By 2022, there should be about 350 AOP centres providing Malay or Tamil language education, or both. There will also be more MOE Kindergartens, which provide education for all three mother tongue languages.
The Early Childhood Development Agency will work with operators to look at the demands of various estates.
Prof Faishal said: "I agree that mother tongue language is important, and when it comes to language, starting early helps.
"To support the sector's growth, we may need over 1,000 more mother tongue language teachers by 2020.
"The Government has been supporting more locals to become mother tongue language pre-school teachers."
Besides mother tongue education, pre-schools will also help children to better transition from one stage of education to another.
For instance, Early Years Centres, which provide infant and childcare services for children aged two months to four years old, are partnering MOE Kindergartens to ensure a smooth transition for their charges.
Several pre-schools are also piloting the co-sharing of spaces for infants and toddlers, which are typically separated.
Dr Faishal said with shared spaces that help children transit from infant to toddler age groups, operators can also enrol more children while maintaining standards of quality and safety.
To help them manage costs, the Association of Early Childhood and Training Services is piloting the use of centralised services, such as catering and bus services.
To develop pre-school educators, there will be more opportunities for career progression.

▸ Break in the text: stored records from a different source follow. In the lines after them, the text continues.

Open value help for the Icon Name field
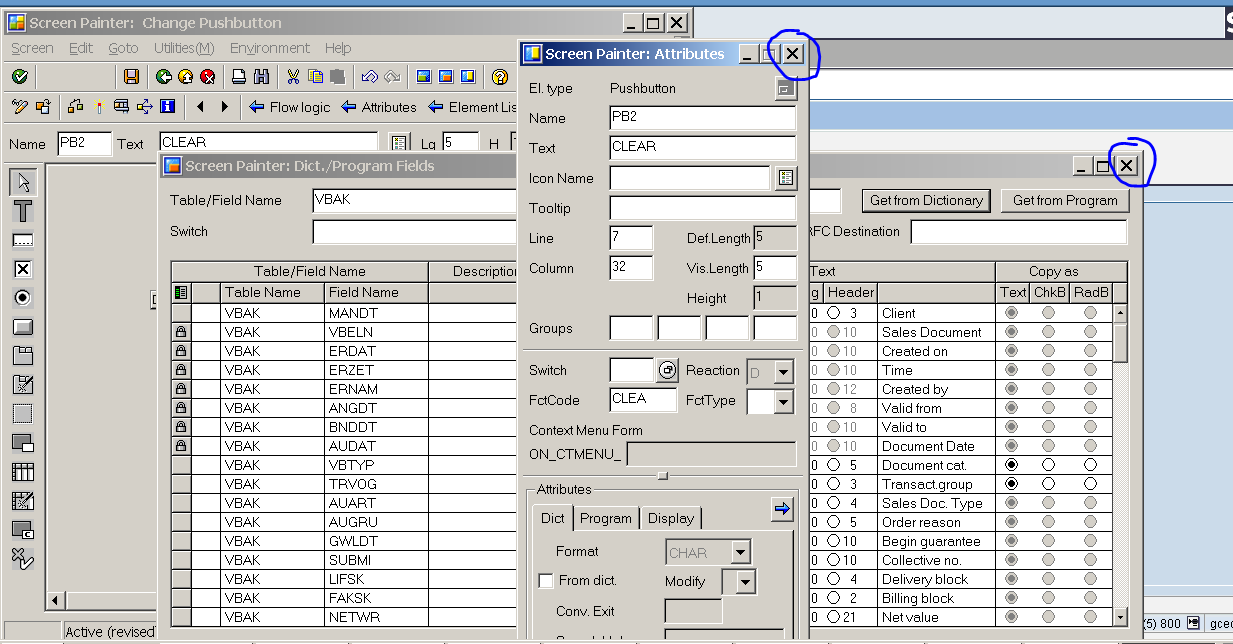Screen dimensions: 1233x644 (x=785, y=177)
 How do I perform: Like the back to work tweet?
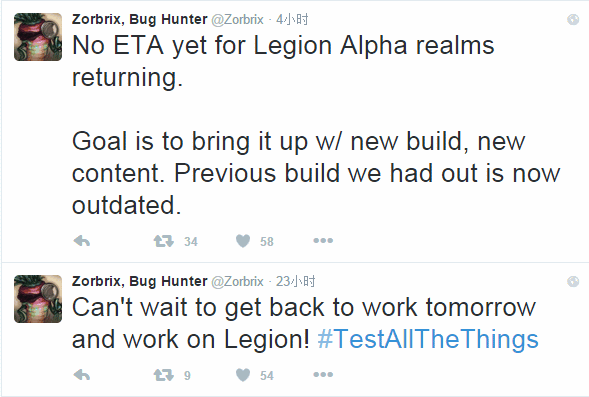[x=243, y=375]
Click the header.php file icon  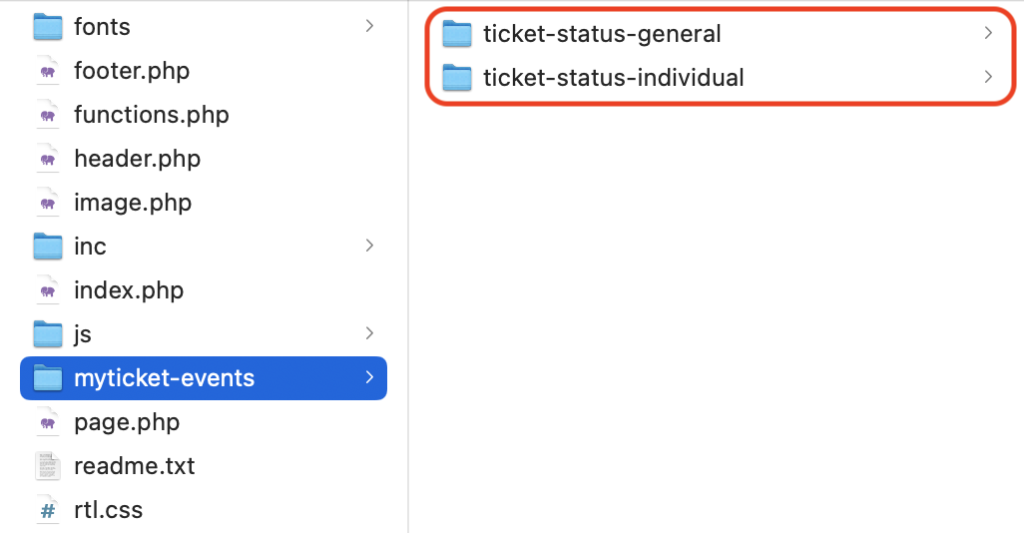(48, 159)
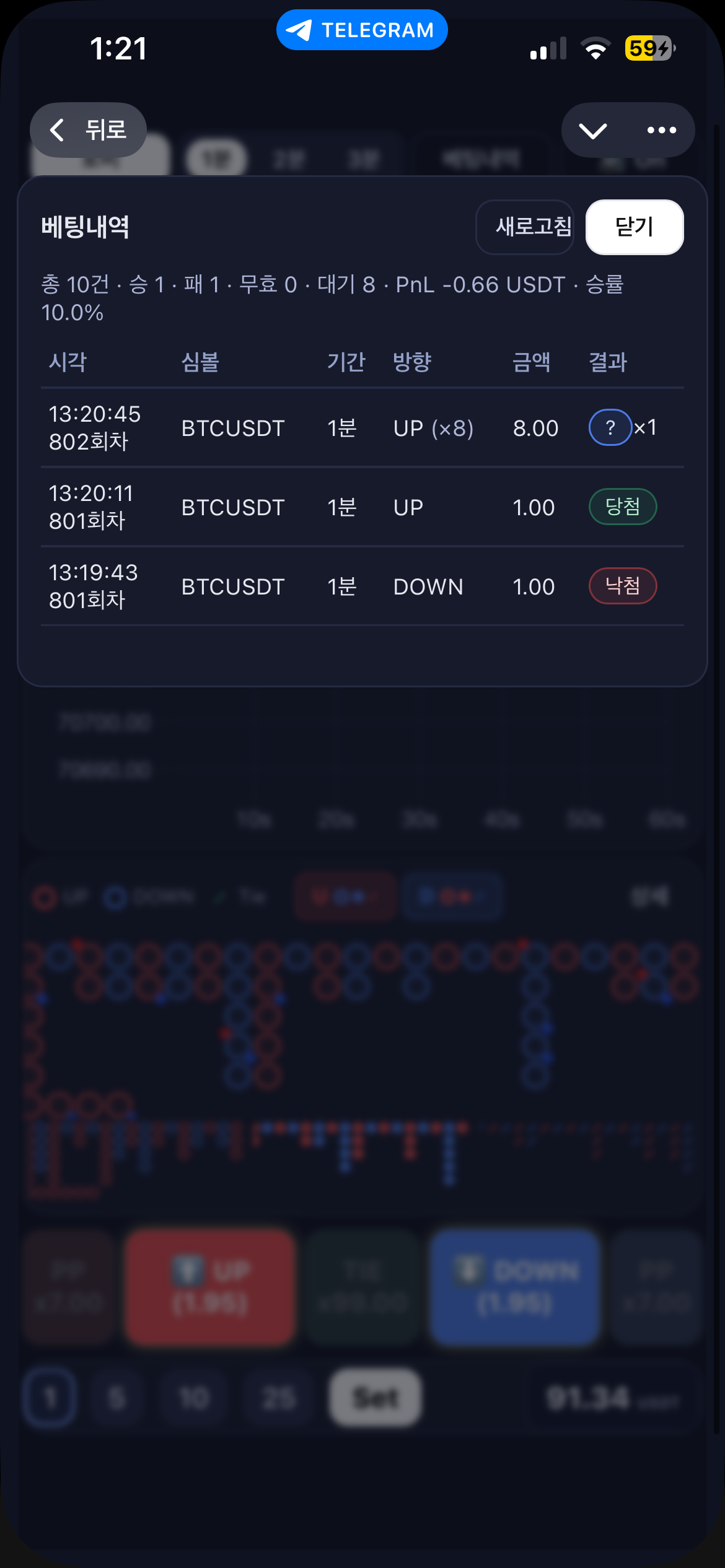This screenshot has height=1568, width=725.
Task: Close betting history with 닫기
Action: [635, 227]
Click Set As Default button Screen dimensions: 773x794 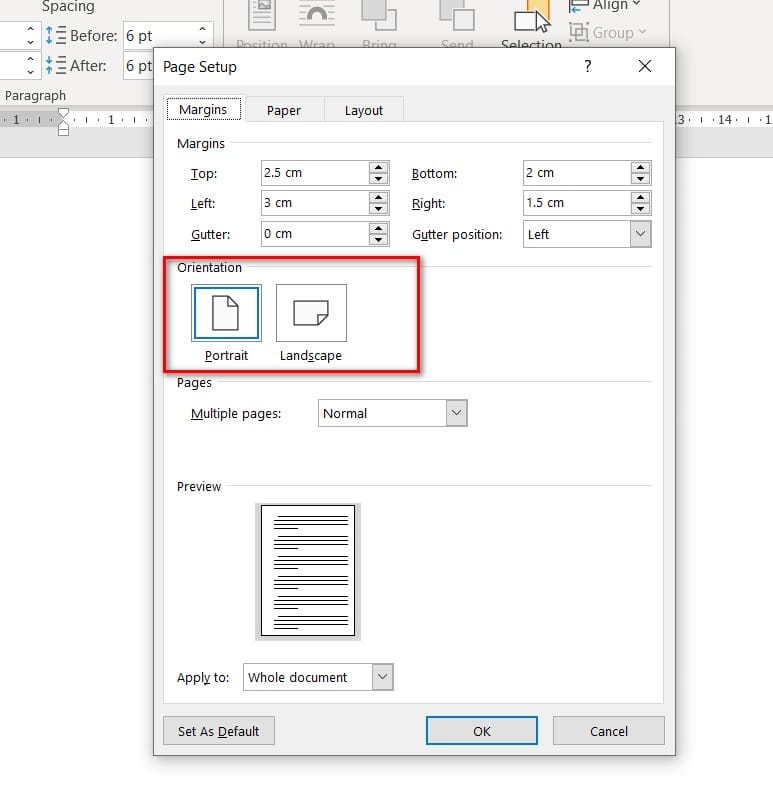point(219,731)
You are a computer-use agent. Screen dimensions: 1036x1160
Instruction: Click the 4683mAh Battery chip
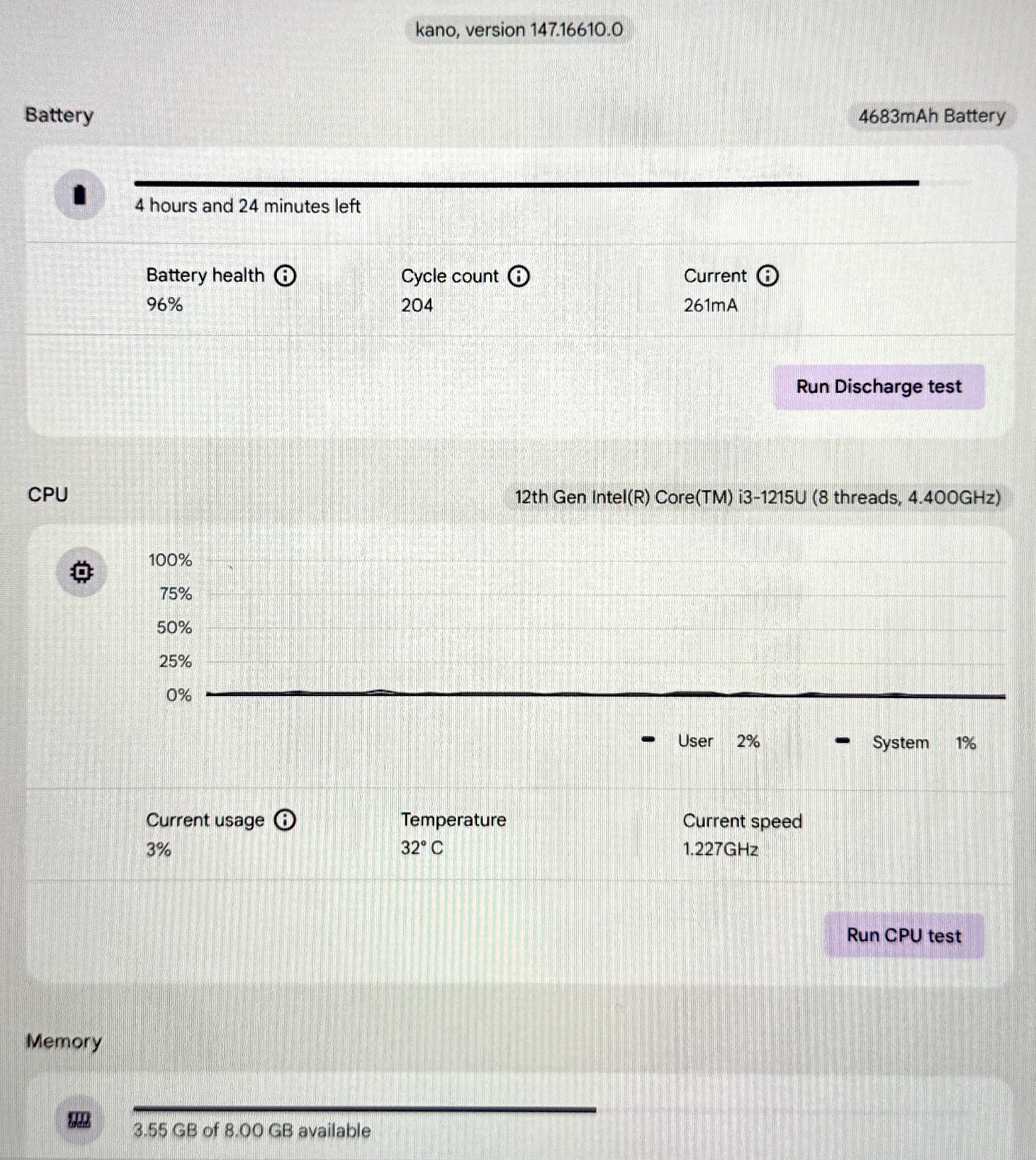coord(932,116)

Teachers can fill roles such as mentors for younger teachers or centre management.
Over the next five years, there will be some 1,000 more senior professional positions at AOPs, double the current number.
Making it easier for needy to get help
It can be tiring for needy individuals to repeat the same personal details when seeking help from different government agencies.
To combat this, the Government and community agencies will coordinate and share information to help those in need.
This was announced by the Minister for Social and Family Development (MSF) Desmond Lee at the Committee of Supply debates yesterday.
When someone goes to a public agency or organisation to seek help for a specific need, they can get information both on the agency's schemes and be referred to other social assistance schemes and services that support their needs.
For a start, Social Service Offices, the Housing Board and People's Association officers at community clubs will be equipped with basic information on a range of help schemes, beyond their individual agencies' programmes.
This will later be extended to medical social workers and school counsellors.
Mr Lee said: "This will help reduce the burden often faced by low-income individuals and households seeking help, who may already be in distress or urgent need."
From the second half of this year, Institute of Technical Education students from households receiving ComCare assistance will be assessed for their eligibility to receive bursaries, instead of needing to apply for them separately.
Single parents and mothers, who are working or seeking work and receiving ComCare assistance, will also find it easier to access financial support for childcare.
Pay rise for social workers
Ms Tan Sze Wee, social worker and executive director of voluntary welfare organisation (VWO) Rainbow Centre, finds the social service sector is growing and needs more talent.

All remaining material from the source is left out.